I saw my cue. The castle was enchanted to _me_, not to her. It would
be wasted time to try to argue her out of her delusion, it couldn't
be done; I must just humor it. So I said:

"This is a common case--the enchanting of a thing to one eye and
leaving it in its proper form to another. You have heard of it
before, Sandy, though you haven't happened to experience it.
But no harm is done. In fact, it is lucky the way it is. If these
ladies were hogs to everybody and to themselves, it would be
necessary to break the enchantment, and that might be impossible
if one failed to find out the particular process of the enchantment.
And hazardous, too; for in attempting a disenchantment without the
true key, you are liable to err, and turn your hogs into dogs,
and the dogs into cats, the cats into rats, and so on, and end by
reducing your materials to nothing finally, or to an odorless gas
which you can't follow--which, of course, amounts to the same
thing. But here, by good luck, no one's eyes but mine are under
the enchantment, and so it is of no consequence to dissolve it.
These ladies remain ladies to you, and to themselves, and to
everybody else; and at the same time they will suffer in no way
from my delusion, for when I know that an ostensible hog is a
lady, that is enough for me, I know how to treat her."
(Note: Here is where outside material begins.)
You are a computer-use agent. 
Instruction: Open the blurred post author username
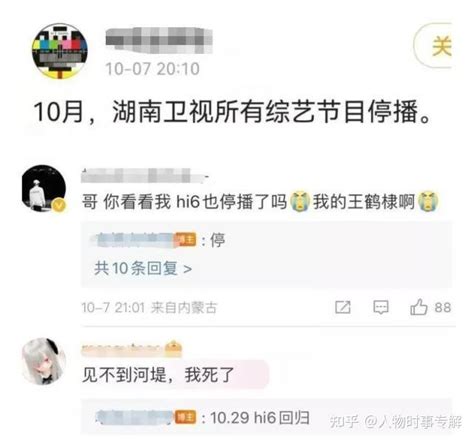pyautogui.click(x=159, y=41)
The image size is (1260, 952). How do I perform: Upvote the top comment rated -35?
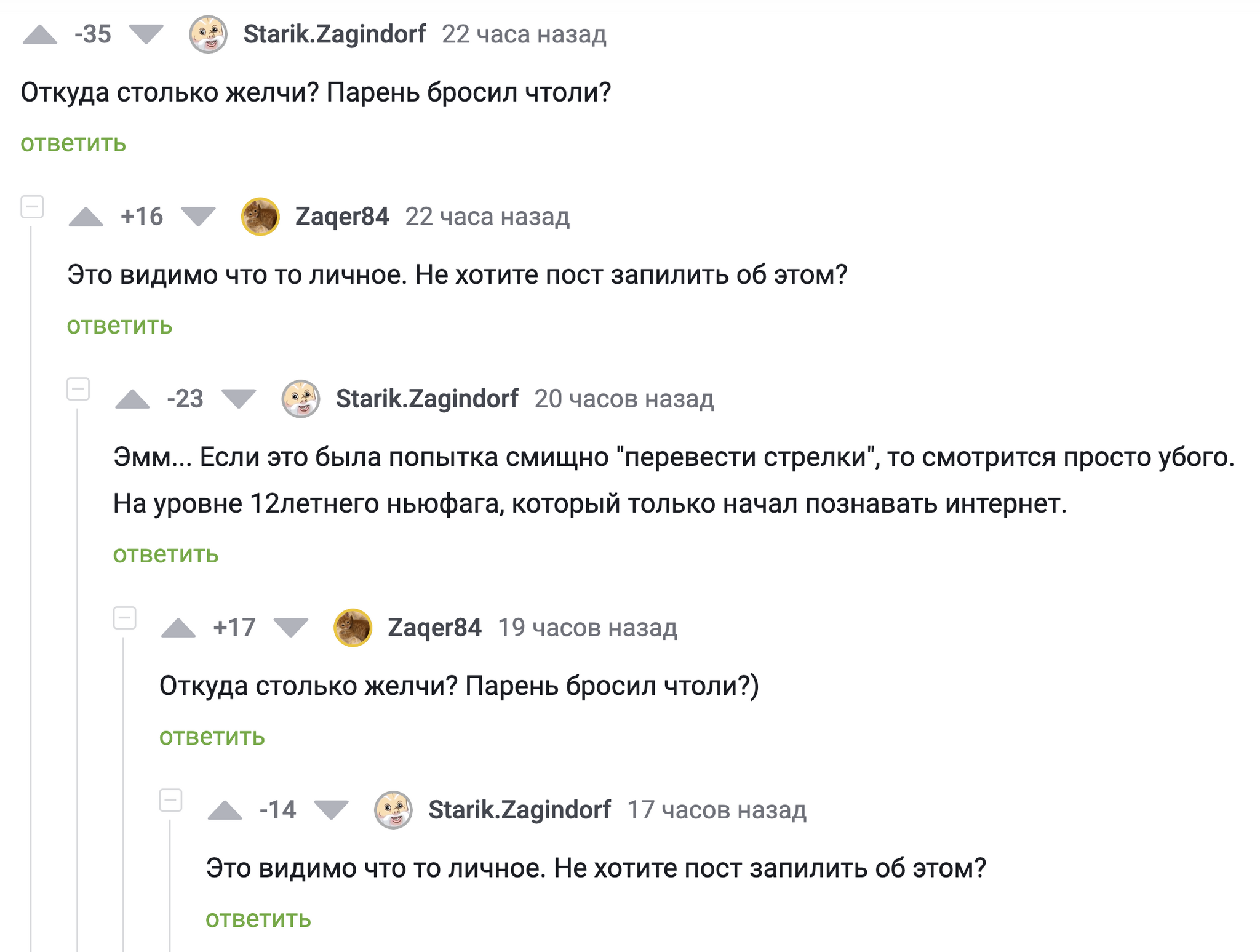tap(40, 34)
"Thanks, oh, sweet my lord, thou talkest like an angel. And I know
that thou wilt deliver them, for that thou art minded to great
deeds and art as strong a knight of your hands and as brave to will
and to do, as any that is on live."

"I will not leave a princess in the sty, Sandy. Are those three
yonder that to my disordered eyes are starveling swine-herds--"

"The ogres, Are _they_ changed also? It is most wonderful. Now
am I fearful; for how canst thou strike with sure aim when five of
their nine cubits of stature are to thee invisible? Ah, go warily,
fair sir; this is a mightier emprise than I wend."

"You be easy, Sandy. All I need to know is, how _much_ of an ogre
is invisible; then I know how to locate his vitals. Don't you be
afraid, I will make short work of these bunco-steerers. Stay
where you are."

I left Sandy kneeling there, corpse-faced but plucky and hopeful,
and rode down to the pigsty, and struck up a trade with the
swine-herds. I won their gratitude by buying out all the hogs
at the lump sum of sixteen pennies, which was rather above latest
quotations. I was just in time; for the Church, the lord of the
manor, and the rest of the tax-gatherers would have been along
next day and swept off pretty much all the stock, leaving the
swine-herds very short of hogs and Sandy out of princesses. But
now the tax people could be paid in cash, and there would be
a stake left besides. One of the men had ten children; and he
said that last year when a priest came and of his ten pigs took
the fattest one for tithes, the wife burst out upon him, and offered
him a child and said:

"Thou beast without bowels of mercy, why leave me my child, yet
rob me of the wherewithal to feed it?"

How curious. The same thing had happened in the Wales of my day,
under this same old Established Church, which was supposed by many
to have changed its nature when it changed its disguise.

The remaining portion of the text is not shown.